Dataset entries
★ ★ ★ ★
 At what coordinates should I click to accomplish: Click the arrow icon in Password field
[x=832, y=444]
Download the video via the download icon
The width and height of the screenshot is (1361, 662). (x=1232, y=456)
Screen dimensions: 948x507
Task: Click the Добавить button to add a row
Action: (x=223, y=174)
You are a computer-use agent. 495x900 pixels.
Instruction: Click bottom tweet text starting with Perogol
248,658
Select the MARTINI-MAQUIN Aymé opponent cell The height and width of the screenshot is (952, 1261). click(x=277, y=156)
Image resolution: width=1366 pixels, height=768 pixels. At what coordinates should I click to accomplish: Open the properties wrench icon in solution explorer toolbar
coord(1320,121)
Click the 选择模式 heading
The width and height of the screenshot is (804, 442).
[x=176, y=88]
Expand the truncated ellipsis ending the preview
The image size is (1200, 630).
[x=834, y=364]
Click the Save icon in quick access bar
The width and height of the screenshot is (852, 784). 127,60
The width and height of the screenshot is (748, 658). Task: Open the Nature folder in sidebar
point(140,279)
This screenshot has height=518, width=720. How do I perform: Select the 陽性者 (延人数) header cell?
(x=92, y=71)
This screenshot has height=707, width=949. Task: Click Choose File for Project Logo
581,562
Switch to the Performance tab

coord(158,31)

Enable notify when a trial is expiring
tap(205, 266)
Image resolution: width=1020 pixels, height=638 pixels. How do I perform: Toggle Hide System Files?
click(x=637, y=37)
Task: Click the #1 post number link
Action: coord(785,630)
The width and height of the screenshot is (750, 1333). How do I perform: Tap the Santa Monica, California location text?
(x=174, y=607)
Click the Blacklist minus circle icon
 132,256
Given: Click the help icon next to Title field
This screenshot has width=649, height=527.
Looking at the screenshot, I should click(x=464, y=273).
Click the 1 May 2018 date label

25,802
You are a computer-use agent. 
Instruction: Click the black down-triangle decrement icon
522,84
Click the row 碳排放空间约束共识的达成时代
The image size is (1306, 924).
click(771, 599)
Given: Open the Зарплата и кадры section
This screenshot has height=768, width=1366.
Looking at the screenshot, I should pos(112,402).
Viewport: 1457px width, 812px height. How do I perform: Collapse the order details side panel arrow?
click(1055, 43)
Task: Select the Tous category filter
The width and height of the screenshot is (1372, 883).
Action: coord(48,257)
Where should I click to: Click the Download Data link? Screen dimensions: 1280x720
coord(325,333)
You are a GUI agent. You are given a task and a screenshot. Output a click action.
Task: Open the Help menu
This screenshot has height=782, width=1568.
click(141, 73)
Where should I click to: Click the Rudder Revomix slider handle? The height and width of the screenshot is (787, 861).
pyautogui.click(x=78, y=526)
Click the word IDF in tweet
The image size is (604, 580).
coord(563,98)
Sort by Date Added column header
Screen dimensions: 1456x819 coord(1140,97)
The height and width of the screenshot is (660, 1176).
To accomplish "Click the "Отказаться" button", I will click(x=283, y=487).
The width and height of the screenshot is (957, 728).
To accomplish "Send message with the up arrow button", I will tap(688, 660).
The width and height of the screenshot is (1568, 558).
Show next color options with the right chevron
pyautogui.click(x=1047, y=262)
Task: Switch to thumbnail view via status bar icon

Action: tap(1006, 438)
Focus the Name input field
★ ★ ★ ★
▸ About this exercise
All lines from the one that contains "You are a GUI" to the end of the records above are to be copied exactly; leave out the rest.

▸ Answer to the problem
You are a GUI agent. You are given a task and a screenshot. Output a click action.
Task: Open the Help menu
This screenshot has height=782, width=1568.
click(141, 73)
Where should I click to: Click the Rudder Revomix slider handle? The height and width of the screenshot is (787, 861).
pyautogui.click(x=78, y=526)
Click the word IDF in tweet
The image size is (604, 580).
coord(563,98)
Sort by Date Added column header
Screen dimensions: 1456x819 coord(1140,97)
The height and width of the screenshot is (660, 1176).
To accomplish "Click the "Отказаться" button", I will click(x=283, y=487).
The width and height of the screenshot is (957, 728).
To accomplish "Send message with the up arrow button", I will tap(688, 660).
The width and height of the screenshot is (1568, 558).
Show next color options with the right chevron
pyautogui.click(x=1047, y=262)
Task: Switch to thumbnail view via status bar icon

Action: tap(1006, 438)
Focus the Name input field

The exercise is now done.